Coordinates: 29°48′N 35°02′E / 29.80°N 35.04°E
The Sands of Samar (Hebrew: חולות סמר), also called the Samar sands or Samar sand dunes, are an expanse of sand dunes in the Arava region of southern Israel. Once encompassing an area of seven square kilometers, agricultural development and sand mining have reduced the sands to 2.3 square kilometers. In recent years environmentalists and local residents have campaigned to preserve what remains of the dunes.
The Sands of Samar are located near Kibbutz Samar in southern Israel, 30 kilometers north of Eilat. Once part of a larger network of dunes, zoning for date groves and other crops, as well as factory pollution and extensive sand mining to support construction projects in Eilat, have vastly reduced the presence of sand dunes in the area.
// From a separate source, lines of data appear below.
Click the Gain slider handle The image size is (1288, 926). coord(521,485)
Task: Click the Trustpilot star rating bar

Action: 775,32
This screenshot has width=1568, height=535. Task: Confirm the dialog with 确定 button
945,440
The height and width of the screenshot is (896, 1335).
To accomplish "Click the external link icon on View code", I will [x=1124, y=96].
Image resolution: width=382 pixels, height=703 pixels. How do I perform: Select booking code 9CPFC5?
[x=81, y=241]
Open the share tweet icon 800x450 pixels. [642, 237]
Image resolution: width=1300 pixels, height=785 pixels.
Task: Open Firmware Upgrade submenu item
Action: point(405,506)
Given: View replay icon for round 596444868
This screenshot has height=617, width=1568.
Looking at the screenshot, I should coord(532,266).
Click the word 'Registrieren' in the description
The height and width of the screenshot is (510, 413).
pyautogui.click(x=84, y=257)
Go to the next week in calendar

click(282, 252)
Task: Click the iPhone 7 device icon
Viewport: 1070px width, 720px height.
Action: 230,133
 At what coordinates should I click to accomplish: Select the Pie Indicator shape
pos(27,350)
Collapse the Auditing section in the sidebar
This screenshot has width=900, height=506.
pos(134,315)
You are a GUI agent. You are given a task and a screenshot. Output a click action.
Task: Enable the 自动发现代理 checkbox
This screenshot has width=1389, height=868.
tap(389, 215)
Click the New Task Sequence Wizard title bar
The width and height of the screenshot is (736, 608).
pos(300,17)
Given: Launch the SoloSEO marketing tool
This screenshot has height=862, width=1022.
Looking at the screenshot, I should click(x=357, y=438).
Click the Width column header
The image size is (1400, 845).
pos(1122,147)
Since Israel's 1994 peace treaty with Jordan, which placed neighboring dunes on the Jordanian side of the border, the Sands of Samar are the last remaining sand dunes on Israel's side of the Arava, constituting a unique and valuable habitat for desert-dwelling organisms. Of the seven square kilometers of dunes that once existed, 2.3 square kilometers remain today.
The Samar sand dunes were formed over thousands of years as grains of crumbled Nubian sandstone from the Timna valley were carried south and east toward the salt pan of Yotvata. Over time, eolian processes shaped the sands into stable dune formations.